The most common problem is that the floating caliper can't float due to
corrosion on the pins that the caliper slides on. Remove the wheel (19mm or
3/4 socket)and then with a 14 mm wrench (sometimes a 12mm on the rear)
remove the bottom bolt from the caliper. After removing this bolt, you can
swing the caliper upwards and then slide toward the middle of the car and
the caliper will be free. You will see the top pin. It should have some
high temp silicone grease already on it. If not then lube it with said
grease (dialectric grease is a high temp silicone). the bottom pin will now
have to be pulled out and lubed also (the one the bolt came out of). if
either of these pins become stuck due to corrosion, it will cause
overheating and rotor warpage because the pads stay pushed against the rotor
even after you remove your foot from the brake. this is definitely the case
if the inner pad is completely worn while the outside pad still looks good.

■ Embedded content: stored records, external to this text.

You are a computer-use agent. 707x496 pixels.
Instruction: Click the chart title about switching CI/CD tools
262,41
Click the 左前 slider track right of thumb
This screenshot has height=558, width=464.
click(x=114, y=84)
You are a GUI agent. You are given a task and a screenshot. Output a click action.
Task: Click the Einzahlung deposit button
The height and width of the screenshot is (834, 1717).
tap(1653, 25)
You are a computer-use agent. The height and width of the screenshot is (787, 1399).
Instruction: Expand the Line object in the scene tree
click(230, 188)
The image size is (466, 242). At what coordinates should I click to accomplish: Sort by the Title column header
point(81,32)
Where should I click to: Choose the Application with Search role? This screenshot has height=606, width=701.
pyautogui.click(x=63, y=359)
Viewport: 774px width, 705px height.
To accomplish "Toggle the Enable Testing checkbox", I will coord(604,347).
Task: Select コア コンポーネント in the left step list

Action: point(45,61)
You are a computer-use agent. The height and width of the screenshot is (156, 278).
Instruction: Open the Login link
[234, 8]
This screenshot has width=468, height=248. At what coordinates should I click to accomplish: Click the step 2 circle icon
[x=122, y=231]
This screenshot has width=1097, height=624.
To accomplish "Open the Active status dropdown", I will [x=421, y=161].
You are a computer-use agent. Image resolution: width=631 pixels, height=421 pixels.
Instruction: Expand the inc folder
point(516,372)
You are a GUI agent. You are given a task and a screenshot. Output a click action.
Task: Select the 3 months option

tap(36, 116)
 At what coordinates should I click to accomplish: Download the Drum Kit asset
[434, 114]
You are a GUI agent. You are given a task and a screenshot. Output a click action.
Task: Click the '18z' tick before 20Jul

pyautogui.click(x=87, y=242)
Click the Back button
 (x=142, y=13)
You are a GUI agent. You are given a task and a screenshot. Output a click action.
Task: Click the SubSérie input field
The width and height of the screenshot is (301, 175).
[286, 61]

If you have heavy corrosion, you will prob. have to replace the pins. I
recommend a qualified Suby tech do this, because sometimes the pins break
while trying to remove them and require special tools and technique to
remove. While you are in there go ahead and remove the pads and then pop
out the stainless steel clips from the caliper. There are 2 per side, one
on top and one on the bottom. Clean the area where you removed the clips
with a flat blade screwdriver and some brake clean. The bottom will be
especially dirty. Clean the clips thouroughly also. Lube the clips on both
sides with antiseize (the copper kind works better) and reinstall clips.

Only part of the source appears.